**Passage:**
Thursday 30 July 2020

 

From Axios:

 

Illustration: Annelise Capossela/Axios
(Illustration: Annelise Capossela/Axios)
 

The mystery of long-term coronavirus patients

By Caitlin Owens, author of Vitals
July 24, 2020
© 2020 Axios.

Some coronavirus patients still have symptoms months after they are first infected, challenging the narrative that most people will survive the disease and move on.

Why it matters: As cases soar in the U.S., thousands more people will not only be hospitalized or die, but also will keep feeling the effects of the infection months from now.

Where it stands: Six months into the pandemic, we’re still figuring out how the virus works, how it kills people and the implications for the people who survive it.

Long-term symptoms range from neurological issues like “brain fogs” to an elevated heart rate.

  • One study of Italian patients, published in JAMA, evaluated patients’ symptoms several weeks after they’d been discharged from the hospital and tested negative for the virus. It found that only 12.6% of them were free of any coronavirus-related symptoms.
  • Common symptoms among recovered patients include fatigue, difficulty breathing, joint and chest pain, cough and headache.
  • Many of these patients are “younger and had previously been healthy, with Covid cases initially considered mild to moderate. But months later they are still sick, and some are getting worse,” the Wall Street Journal reports.

**Data provided:**
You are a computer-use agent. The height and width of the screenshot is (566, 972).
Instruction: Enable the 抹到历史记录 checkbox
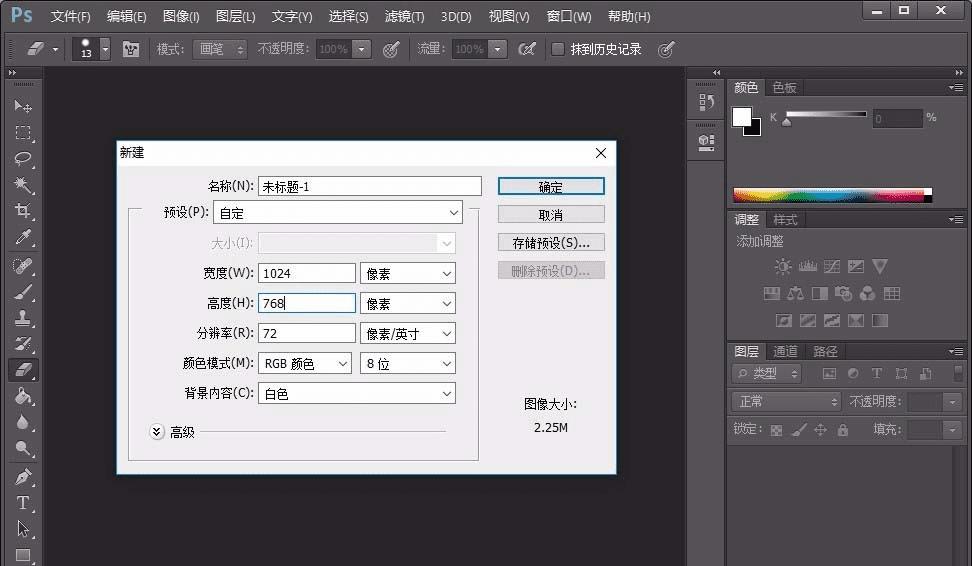pos(558,49)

**Tasks for this exercise:**
[1] Reproduce the part of the coronavirus article between "Some coronavirus patients" and "any coronavirus-related symptoms.", inclusive.
[2] In the coronavirus article, list each symptom named in the sentence beginning "Common symptoms among recovered patients," using the wording of that sentence.
Ignore the listing; it is not needed for anything here.

**Solutions:**
[1]
Some coronavirus patients still have symptoms months after they are first infected, challenging the narrative that most people will survive the disease and move on.

Why it matters: As cases soar in the U.S., thousands more people will not only be hospitalized or die, but also will keep feeling the effects of the infection months from now.

Where it stands: Six months into the pandemic, we’re still figuring out how the virus works, how it kills people and the implications for the people who survive it.

Long-term symptoms range from neurological issues like “brain fogs” to an elevated heart rate.

  • One study of Italian patients, published in JAMA, evaluated patients’ symptoms several weeks after they’d been discharged from the hospital and tested negative for the virus. It found that only 12.6% of them were free of any coronavirus-related symptoms.

[2]
- fatigue
- difficulty breathing
- joint and chest pain
- cough
- headache